The Tragedy: An Evangelical Christian Perspective
As tragedy once again strikes, Americans are asking the age-old question, “Why do innocent people suffer?” or rather, “Why is there evil in the world?”
The philosophical answers to this question fall into one of three categories: (1) God is good, but impotent to stop evil (2) God is not good or He does not even exist (3) God has a good purpose for allowing evil.
Although answers one and two have many followers, most people find comfort in the third answer–the genuine Biblical answer that God has a good purpose for allowing evil.
The Christians Scriptures declare “God causes all things to work together for good to those who love God to those who are called according to His purpose.” Even though God is not the creator of evil, God shows His power by thwarting evil to fulfill His good purposes for mankind. Therefore, the Jewish Patriarch, Joseph, could say to evil men “You meant this for evil, but God meant it for good to preserve many people alive.” Yes, even Bin Laden cannot thwart the sovereign plan of God. Neither is Bin Laden exonerated because God will turn evil into a greater good. Jesus profoundly states, “It must need be that offenses come but woe to that man by whom they come.”

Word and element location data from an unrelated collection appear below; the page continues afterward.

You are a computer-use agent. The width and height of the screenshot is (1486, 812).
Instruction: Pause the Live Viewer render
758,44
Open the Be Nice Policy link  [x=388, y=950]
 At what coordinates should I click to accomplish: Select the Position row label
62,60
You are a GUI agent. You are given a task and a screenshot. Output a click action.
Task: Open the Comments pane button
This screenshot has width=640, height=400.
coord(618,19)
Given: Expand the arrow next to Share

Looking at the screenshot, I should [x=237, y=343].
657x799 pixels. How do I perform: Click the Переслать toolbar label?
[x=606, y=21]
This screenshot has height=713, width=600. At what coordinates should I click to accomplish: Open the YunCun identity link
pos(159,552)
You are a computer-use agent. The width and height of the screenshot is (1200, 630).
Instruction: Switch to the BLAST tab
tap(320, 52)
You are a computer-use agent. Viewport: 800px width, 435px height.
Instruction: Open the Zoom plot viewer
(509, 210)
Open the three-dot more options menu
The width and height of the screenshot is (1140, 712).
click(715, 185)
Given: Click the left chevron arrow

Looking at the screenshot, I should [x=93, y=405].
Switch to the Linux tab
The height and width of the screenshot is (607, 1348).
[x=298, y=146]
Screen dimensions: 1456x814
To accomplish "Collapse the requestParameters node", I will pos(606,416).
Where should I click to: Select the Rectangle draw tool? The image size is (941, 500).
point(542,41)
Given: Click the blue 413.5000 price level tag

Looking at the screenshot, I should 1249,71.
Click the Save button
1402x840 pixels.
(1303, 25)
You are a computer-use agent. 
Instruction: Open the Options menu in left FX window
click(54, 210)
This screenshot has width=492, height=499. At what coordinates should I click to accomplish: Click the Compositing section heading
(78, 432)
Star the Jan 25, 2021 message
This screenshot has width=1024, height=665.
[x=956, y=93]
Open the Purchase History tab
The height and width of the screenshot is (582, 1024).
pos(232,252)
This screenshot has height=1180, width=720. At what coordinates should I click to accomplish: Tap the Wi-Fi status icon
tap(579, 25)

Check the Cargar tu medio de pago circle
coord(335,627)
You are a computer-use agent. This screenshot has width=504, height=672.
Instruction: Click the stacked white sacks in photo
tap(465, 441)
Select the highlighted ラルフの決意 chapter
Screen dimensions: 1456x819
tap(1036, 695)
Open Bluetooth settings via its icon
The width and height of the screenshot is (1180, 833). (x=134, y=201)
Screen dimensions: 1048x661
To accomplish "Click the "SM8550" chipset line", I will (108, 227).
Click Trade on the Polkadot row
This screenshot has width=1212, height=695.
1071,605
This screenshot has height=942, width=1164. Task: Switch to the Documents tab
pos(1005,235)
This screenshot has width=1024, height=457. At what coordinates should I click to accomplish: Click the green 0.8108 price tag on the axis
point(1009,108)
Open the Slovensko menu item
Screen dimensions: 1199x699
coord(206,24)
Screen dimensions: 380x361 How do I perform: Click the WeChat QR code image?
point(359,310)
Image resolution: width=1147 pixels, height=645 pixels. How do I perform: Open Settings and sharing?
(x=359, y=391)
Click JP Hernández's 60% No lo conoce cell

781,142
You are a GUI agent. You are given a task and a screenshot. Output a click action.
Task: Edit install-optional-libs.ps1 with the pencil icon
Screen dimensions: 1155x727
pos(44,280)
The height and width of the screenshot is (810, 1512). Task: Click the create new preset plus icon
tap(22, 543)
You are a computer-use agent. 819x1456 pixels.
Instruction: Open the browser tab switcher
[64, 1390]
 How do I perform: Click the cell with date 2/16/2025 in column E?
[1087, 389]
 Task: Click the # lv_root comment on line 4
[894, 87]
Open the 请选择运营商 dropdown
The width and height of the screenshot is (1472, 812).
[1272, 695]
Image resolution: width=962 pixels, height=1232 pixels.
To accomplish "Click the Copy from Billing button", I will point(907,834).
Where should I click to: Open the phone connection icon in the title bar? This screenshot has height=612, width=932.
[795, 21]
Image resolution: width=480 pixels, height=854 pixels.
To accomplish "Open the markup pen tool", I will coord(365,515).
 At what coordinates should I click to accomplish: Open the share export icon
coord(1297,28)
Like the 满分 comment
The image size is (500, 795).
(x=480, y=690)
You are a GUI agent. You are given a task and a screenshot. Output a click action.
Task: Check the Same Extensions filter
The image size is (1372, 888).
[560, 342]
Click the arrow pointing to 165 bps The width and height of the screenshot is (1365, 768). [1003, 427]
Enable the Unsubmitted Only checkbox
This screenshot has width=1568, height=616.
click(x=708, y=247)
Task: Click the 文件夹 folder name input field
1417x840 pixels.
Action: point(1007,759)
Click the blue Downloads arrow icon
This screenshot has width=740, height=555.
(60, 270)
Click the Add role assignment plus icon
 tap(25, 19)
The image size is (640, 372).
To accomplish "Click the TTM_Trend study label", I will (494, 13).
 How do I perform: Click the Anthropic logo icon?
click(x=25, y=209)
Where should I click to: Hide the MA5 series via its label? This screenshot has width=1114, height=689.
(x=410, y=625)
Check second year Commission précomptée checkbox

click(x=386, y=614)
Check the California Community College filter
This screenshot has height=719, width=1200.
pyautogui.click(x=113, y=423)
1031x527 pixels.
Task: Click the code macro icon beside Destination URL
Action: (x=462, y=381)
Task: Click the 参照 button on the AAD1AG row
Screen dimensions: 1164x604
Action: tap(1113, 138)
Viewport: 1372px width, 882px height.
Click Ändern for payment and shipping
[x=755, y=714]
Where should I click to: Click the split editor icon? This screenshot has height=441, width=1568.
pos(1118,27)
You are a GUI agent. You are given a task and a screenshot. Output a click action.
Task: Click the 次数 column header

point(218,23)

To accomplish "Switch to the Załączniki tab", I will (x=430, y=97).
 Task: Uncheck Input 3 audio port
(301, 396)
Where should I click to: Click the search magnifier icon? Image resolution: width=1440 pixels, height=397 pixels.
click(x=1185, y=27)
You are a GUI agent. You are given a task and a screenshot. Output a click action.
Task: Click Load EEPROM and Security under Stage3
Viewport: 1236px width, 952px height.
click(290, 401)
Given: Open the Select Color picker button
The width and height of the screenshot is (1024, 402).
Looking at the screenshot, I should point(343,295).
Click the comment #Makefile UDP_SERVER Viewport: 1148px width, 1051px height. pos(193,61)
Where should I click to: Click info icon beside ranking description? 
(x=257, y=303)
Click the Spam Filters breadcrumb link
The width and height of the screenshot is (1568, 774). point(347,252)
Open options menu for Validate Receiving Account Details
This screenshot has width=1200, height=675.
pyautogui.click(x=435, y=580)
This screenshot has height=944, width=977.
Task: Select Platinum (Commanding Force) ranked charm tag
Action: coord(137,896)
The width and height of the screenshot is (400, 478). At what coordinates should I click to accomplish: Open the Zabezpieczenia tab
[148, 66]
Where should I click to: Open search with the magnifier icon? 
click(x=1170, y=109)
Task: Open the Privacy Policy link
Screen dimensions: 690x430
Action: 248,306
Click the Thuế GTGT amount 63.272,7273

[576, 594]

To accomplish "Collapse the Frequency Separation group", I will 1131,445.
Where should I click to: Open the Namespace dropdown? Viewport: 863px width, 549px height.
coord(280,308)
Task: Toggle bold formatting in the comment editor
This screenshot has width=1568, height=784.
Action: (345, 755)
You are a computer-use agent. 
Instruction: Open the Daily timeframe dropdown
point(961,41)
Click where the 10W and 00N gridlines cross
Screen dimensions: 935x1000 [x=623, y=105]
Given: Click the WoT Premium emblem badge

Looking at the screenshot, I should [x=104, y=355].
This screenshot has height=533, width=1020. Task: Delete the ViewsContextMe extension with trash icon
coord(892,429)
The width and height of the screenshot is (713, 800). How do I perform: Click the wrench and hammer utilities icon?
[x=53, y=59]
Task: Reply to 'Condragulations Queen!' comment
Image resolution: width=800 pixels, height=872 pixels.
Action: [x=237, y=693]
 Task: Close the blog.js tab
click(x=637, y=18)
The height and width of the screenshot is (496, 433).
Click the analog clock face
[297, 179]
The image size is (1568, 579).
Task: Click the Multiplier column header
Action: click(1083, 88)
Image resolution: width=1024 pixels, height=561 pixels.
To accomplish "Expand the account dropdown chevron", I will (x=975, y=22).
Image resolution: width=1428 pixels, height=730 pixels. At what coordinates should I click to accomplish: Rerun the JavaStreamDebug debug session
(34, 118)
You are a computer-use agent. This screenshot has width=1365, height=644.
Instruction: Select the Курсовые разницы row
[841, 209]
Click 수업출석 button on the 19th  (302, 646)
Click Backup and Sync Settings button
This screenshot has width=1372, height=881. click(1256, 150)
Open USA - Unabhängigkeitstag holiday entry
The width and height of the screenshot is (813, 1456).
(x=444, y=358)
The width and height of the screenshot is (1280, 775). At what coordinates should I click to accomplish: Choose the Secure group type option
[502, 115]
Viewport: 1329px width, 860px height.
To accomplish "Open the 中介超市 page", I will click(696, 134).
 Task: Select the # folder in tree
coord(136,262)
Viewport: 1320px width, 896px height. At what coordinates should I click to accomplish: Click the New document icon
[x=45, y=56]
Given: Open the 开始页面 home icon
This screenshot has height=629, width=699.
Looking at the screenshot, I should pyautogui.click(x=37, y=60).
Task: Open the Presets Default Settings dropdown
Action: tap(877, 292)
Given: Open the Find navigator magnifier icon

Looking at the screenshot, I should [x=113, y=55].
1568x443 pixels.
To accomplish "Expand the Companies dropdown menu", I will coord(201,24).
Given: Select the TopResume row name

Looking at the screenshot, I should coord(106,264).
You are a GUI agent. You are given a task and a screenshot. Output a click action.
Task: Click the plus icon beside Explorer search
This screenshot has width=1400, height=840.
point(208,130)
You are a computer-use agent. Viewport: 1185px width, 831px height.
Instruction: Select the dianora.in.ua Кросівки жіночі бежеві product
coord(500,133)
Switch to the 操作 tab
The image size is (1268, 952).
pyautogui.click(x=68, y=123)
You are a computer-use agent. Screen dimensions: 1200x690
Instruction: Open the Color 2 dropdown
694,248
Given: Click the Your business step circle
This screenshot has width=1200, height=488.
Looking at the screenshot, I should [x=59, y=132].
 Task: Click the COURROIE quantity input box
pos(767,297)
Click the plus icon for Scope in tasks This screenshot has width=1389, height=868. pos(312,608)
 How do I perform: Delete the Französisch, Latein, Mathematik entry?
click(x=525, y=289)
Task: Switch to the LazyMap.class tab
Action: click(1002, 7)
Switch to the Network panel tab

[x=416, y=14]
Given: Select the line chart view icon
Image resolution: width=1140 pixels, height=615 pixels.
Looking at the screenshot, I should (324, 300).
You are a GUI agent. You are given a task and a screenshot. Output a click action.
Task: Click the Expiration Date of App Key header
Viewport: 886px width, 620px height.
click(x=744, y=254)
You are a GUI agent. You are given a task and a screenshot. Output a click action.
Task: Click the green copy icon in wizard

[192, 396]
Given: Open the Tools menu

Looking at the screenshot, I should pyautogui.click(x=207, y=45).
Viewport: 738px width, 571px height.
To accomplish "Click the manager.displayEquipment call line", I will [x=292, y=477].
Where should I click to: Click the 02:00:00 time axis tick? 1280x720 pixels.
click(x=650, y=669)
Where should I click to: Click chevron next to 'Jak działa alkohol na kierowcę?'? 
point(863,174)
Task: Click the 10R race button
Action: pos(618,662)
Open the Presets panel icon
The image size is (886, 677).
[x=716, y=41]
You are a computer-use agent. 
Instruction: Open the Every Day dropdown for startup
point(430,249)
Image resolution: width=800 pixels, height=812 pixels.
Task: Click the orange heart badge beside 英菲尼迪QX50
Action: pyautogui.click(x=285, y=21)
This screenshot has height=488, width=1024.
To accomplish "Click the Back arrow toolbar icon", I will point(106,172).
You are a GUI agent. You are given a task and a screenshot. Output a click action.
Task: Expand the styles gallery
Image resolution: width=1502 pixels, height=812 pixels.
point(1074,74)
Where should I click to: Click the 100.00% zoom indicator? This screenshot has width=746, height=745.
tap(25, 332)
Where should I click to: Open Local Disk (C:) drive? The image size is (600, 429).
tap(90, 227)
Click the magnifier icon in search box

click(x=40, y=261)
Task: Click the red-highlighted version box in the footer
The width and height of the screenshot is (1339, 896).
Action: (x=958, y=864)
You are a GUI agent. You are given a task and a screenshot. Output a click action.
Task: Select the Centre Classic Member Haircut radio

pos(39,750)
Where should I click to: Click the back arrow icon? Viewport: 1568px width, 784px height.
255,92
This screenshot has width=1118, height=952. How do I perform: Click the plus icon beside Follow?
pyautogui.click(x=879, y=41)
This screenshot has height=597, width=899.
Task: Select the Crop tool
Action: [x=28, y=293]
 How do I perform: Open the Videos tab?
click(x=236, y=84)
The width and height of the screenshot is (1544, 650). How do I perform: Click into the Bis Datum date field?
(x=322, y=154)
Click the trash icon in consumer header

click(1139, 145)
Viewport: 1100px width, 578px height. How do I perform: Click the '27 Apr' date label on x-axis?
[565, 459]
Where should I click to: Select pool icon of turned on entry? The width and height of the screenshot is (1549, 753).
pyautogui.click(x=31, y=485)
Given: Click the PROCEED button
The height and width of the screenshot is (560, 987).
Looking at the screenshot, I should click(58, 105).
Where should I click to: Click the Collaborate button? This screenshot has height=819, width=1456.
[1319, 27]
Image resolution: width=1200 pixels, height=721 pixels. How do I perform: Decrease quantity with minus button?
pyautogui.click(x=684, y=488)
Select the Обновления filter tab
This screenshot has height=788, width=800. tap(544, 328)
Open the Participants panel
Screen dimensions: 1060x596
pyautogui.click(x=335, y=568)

If we acknowledge that this national tragedy is for our good, this still leaves us searching for what that good actually is. Of course, we see families brought together, national unity, brotherhood, patriotism; but it is petty to ascribe only these purposes to this awful carnage. According to Christian theology, the ultimate purpose of God is far greater–the eternal salvation of the souls of mankind. God’s constant desire is that individuals would repent of evil and be saved from further sin, death and damnation. The Christian community hopes that this event will lead people to place their faith and hope in the Jesus–not just as a good teacher, but as the Son of God who was foretold from the beginning of time to be mankind’s deliverer from the condemnation and pollution of sin.
This message, that tragedy is to lead men to personal repentance, may sound strange to modern man; but it is a message that is consistent with reality. Evil always results in personal and national devastation which becomes the impetus for social change.
In ancient times God spoke to King Solomon about what a nation should do when disaster strikes
“If I shut up the heavens so that there is no rain, or if I command the locust to devour the land, or if I send pestilence among My people, and My people who are called by My name humble themselves and pray and seek My face and turn from their wicked ways, then I will hear from heaven, will forgive their sin and will heal their land”
The Christian tradition is clear that tragedy and devastation are commonly the result of national sin. It is not unlike God to remove His hedge of protection from a sinful people in order to reprimand a sinful people, and we are a sinful people! Americans are guilty of engorging themselves with everything that God detests–immorality, sorcery, violence and religious apostasy. But it is not just the Americans who bear guilt; the Islamic world must also repent of using other people groups as a scapegoat for their hatred and jealousy. In fact, all nations should view this tragedy as a call to repent. God does have a purpose in permitting evil to touch the world–not to destroy the world, but to hinder the world’s slide into self-destructive behavior.
One very important clarification, Reverend Jerry Falwell sorely misrepresented the Christian truth when he shocked the nation by laying the guilt for the destruction of the World Trade Center on the feminist, the homosexuals, the People for the American Way, the American Civil Liberties Union. Unfortunately, He forgot to include himself, his church and the entire Christian community. We are all sinners who corporately bear the guilt of any national tragedy. When the godly prophet Nehemiah prayed to God in a time of national tragedy, he included himself by saying, “I confess the sins of the sons of Israel which we have sinned against You; I and my Father’s house have sinned.” The prophet Isaiah also includes himself in his prayer for the nation by pleading, “I am a man of unclean lips, and I live among a people of unclean lips.”
One may mistakenly ask, “What is this strange Christian theology that seems to turn the guilt from Bin Laden onto the American people?” No, the Christian community is not turning any guilt away from the terrorists, but Christians recognize that God may be permitting evil from without to heal our evil within.
God will certainly judge Bin Laden and his terrorist organizations, and God may use the United States to do it. The Words of the prophet Isaiah are as much the true Word of God today as they were 2500 years ago.
Woe to you, O destroyer, while you were not destroyed, and he who is treacherous, while others did not deal treacherously with him. As soon as you finish destroying, you will be destroyed; as soon as you cease to deal treacherously, others will deal treacherously with you.
And God will cause all things to work together for good so that His Kingdom will come and His will would be done on earth as it is in Heaven.